Thousands of clippings, obsessively amassed over the years and carefully assembled with deliberation encapsulate the economic slump and the people’s growing desperation, from the prosperity of post-WWII to the changes triggered by 9/11. Headline after headline, some words crop up repeatedly: Nightmare. Promise. Crisis. Hell. Concerning the American Dream, this collage is truly disenchanting. In Steacy’s handwritten notes, his shock, and anger that it’s gone this far, shows through – and he’s not forgiving. Everything that’s going wrong in America makes The Beast; it’s monstrous, and once it charges, seems unstoppable. And it’s trampling over everyone.Steacy attempts to “hold a mirror to America” so we can review our mistakes. But, the mirror is tinted – it’s through the perception of the national media that we see, so it can eventually seem too blunt and excessive (like INVITATION TO A BEHEADING being placed above THE AMERICAN DREAM) because headlines are dramatic and provocative in order to get a reaction. However, he uses the collage to cover several subjects, which is not as easy to accomplish in a single photograph.
After the overwhelming information-crammed walls of the first room, the following two rooms feel quiet. Unless you’ve been desensitised by the staggering collage, Will Steacy’s photographs have an unnerving subtlety that tells the stories of individuals in a way that the collage can’t; The Beast is the nation’s agonising lament of its own condition. The photographs depict a building that has been planned but never realised, a “Set for Life” Lottery ticket that has been vigorously scratched. Some photos fall short of surpassing a normal view on a lower-class quarter of a city, like the two jack-o’lanterns on garden chairs or the discarded cup in a newspaper stand. Likewise, the portraits only work in the context of the economic crisis; without any captions to help us imagine their woes, his subjects are simply dispirited.

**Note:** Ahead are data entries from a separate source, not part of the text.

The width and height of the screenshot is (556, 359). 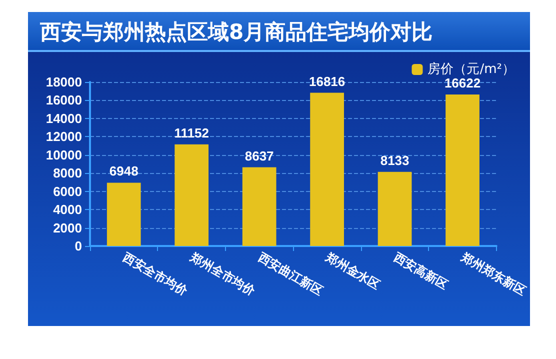 I want to click on y-tick-label: 16000, so click(x=64, y=100).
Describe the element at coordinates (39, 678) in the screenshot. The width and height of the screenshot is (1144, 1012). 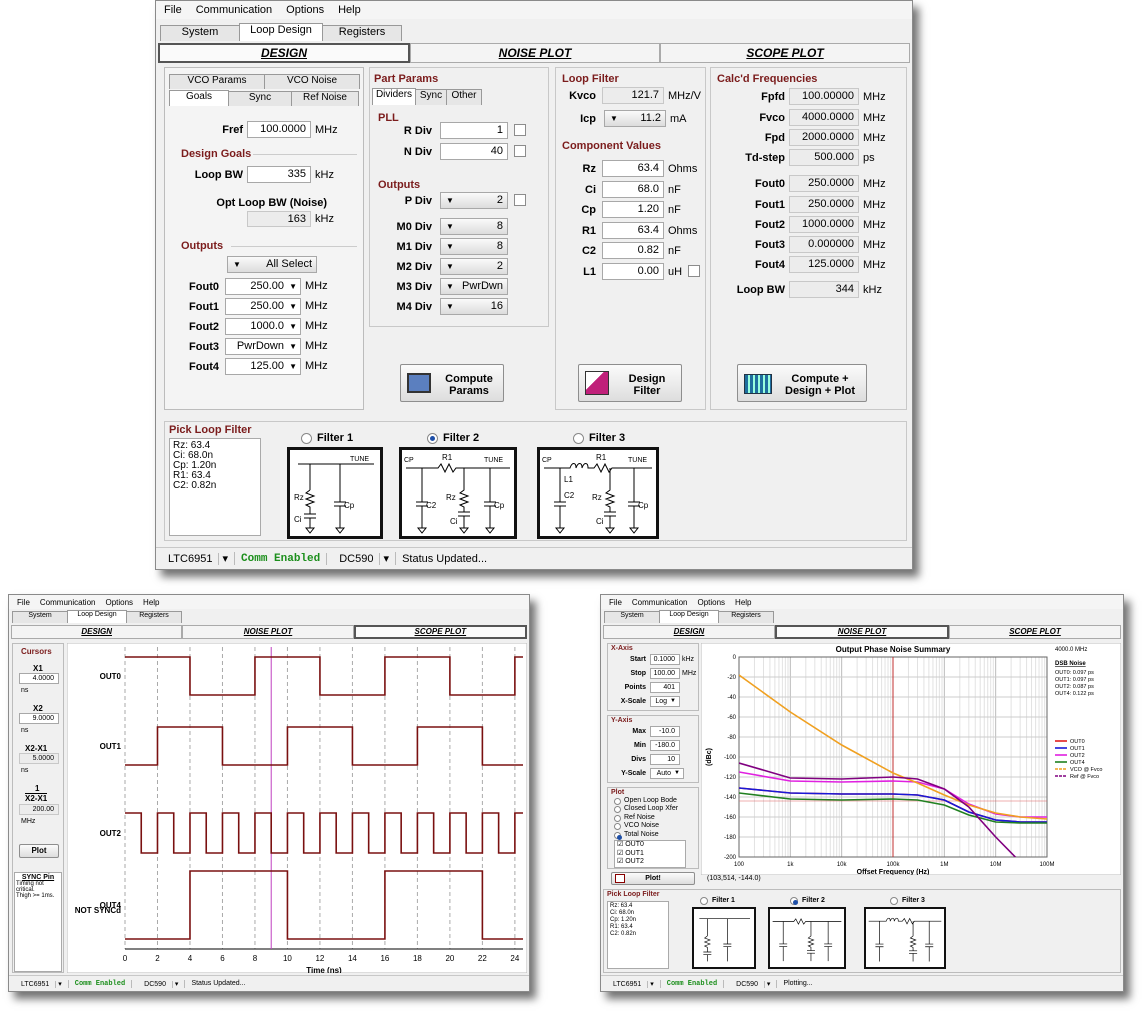
I see `x1-input: 4.0000` at that location.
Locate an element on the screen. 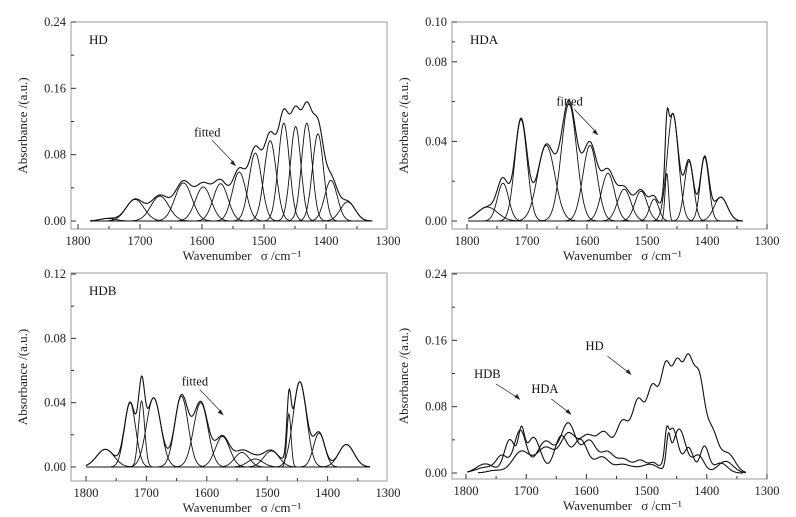  panel-label: HDB is located at coordinates (103, 290).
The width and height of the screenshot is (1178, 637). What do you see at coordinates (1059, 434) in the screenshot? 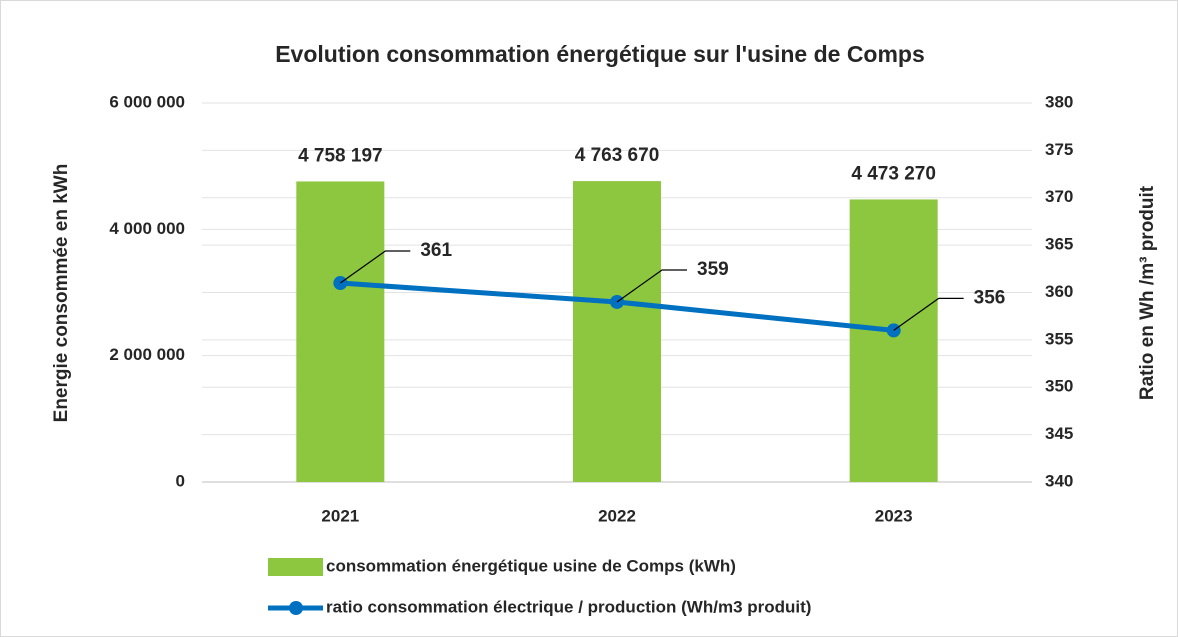
I see `y2-tick-label: 345` at bounding box center [1059, 434].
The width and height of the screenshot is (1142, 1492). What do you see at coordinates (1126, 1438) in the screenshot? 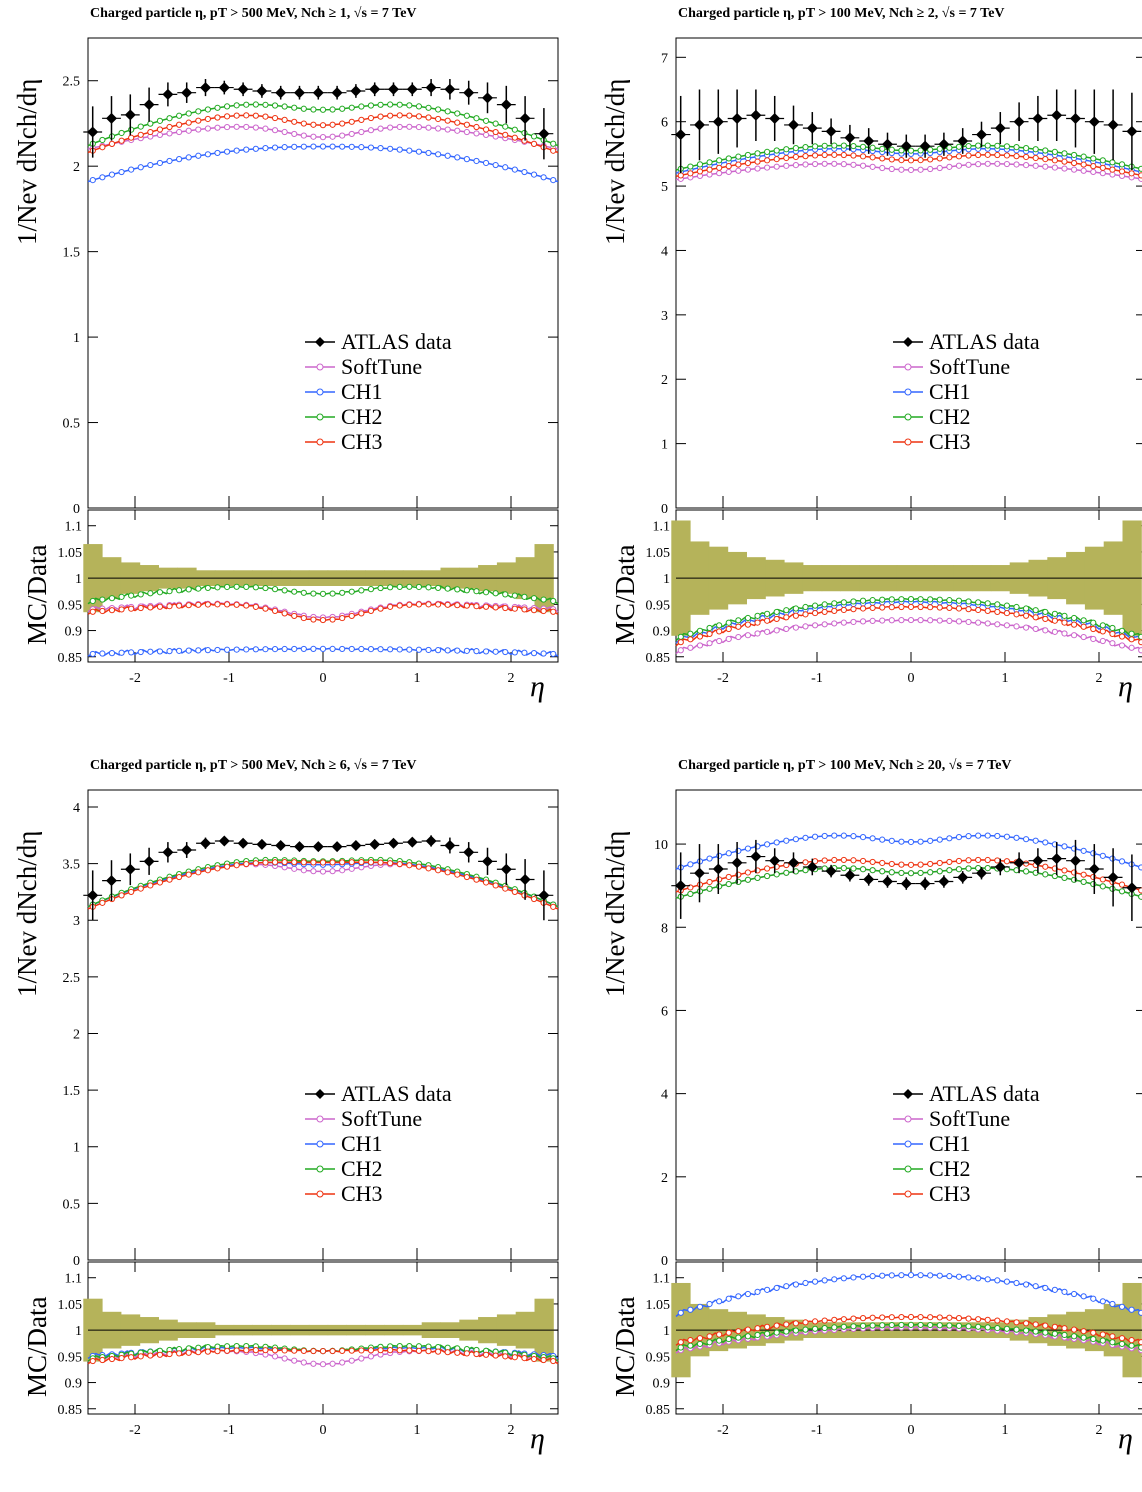
I see `x-axis-label: η` at bounding box center [1126, 1438].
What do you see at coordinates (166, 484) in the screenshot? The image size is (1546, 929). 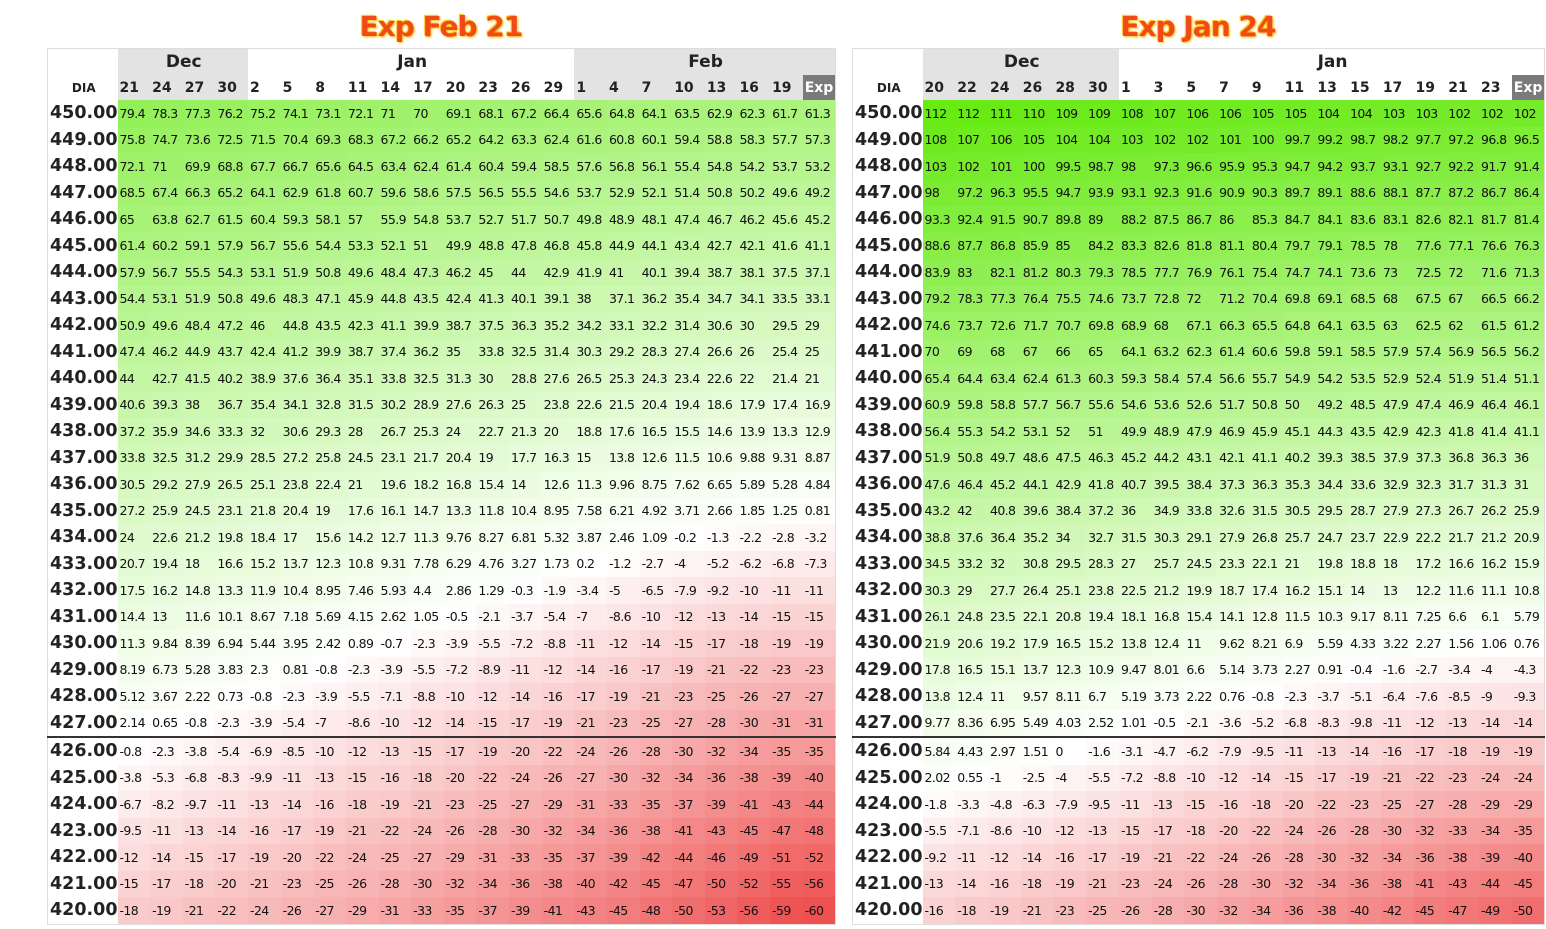 I see `cell-value: 29.2` at bounding box center [166, 484].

For those who aren’t struggling from the effects of the issues covered by Steacy, his works might make the magnitude of America’s problems dawn on you, or perhaps they just make accusatory generalisations. And for those who are strongly impacted, you may realise that the situation is worse than you thought. It would be futile to look for any signs of hope in the exhibition. There’s so much going wrong, how do we even begin to make amends? Is it possible to think of solutions if faced with an apocalyptic view of all the problems of America at the same time?